At least she's in good company. Kudrow and her team corralled the original cast for this eight-episode reprise, including Kellan Lutz (The Twilight Saga) and Malin Akerman (Trophy Wife), who were newbies when The Comeback premiered. "Canceled means canceled, so I was stunned when I read the news that the show was coming back," says Akerman, who plays sweetheart actress Juna Millken. "My first thought was, 'Wow, how did this happen?' My second: 'Hey, they better not do it without me!'"

No chance of that happening. "We wanted everyone back because working on this show is like going to summer camp," says executive producer Dan Bucatinsky, who also plays Valerie's testy press agent, Billy Stanton. "We were all part of something that was near and dear to our hearts and well ahead of its time. Getting a second season is an affirmation that there was real value there."

Also back is Damian Young as Valerie's unbelievably patient husband, Mark Berman — yes, they're still married! — and Robert Michael Morris as her flouncy hairdresser, Mickey Deane. "Valerie's desperate need to achieve can cause the audience's toes to curl," Morris says, "but she has the most incredible support system. Billy, Mark and Mickey are all there to catch her when she falls."

That, however, couldn't be said of HBO, which dropped the critically kudo'd series because of low ratings and high expectations. "The network was in very different shape back then," explains Casey Bloys, HBO's executive vice president of original programming. "Sex and the City had just gone away, The Sopranos was nearing its end, and everything we produced was being heavily judged. 'Will it be HBO's next big thing?' That was too much pressure to put on The Comeback, which was never designed to be a blockbuster."

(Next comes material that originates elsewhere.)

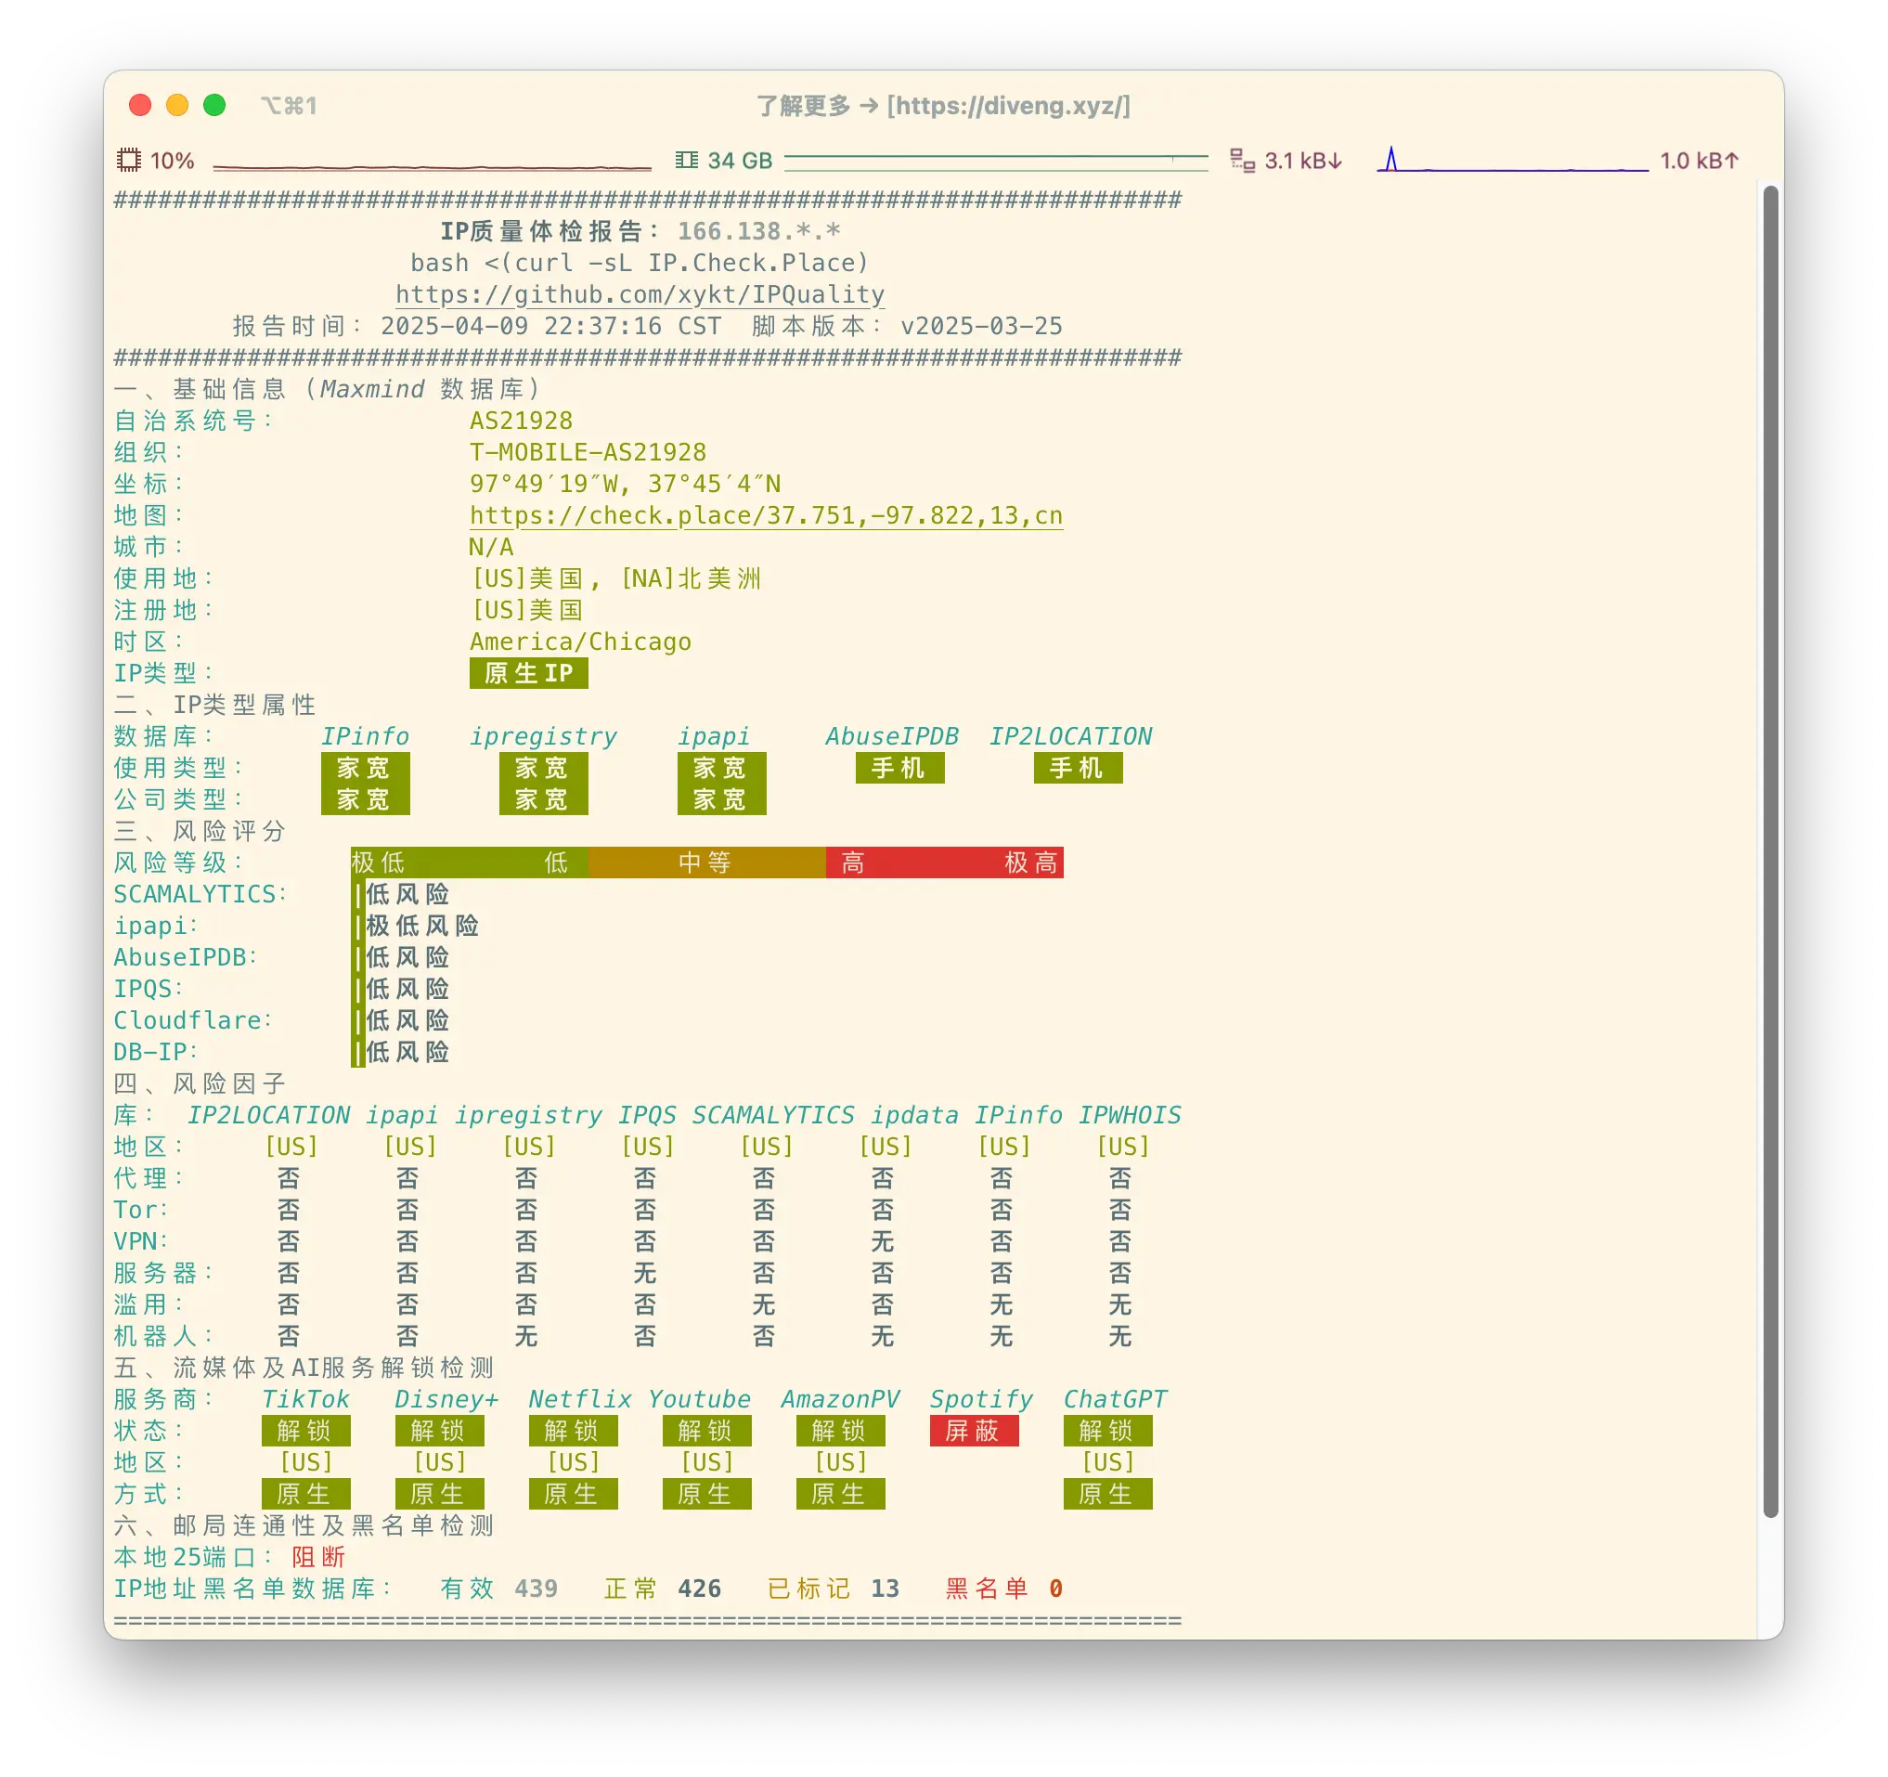Click the upload 1.0 kB rate indicator

1699,161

Even after HBO decided it wanted more of Valerie Cherish after all this time, the feelers it sent out to Kudrow and King were initially rather tentative. "We were all sort of dancing around each other for a while — like in high school — because nobody wanted to be rejected," Kudrow says. "But you don't go up to the guy who dumped you and say, 'Hey, wanna go to the prom?' He has to officially ask you. And he did!" Adds the actress with a laugh: "This turned out so much better than high school!"

The Comeback returns Sunday, Nov. 9 at 10/9c on HBO.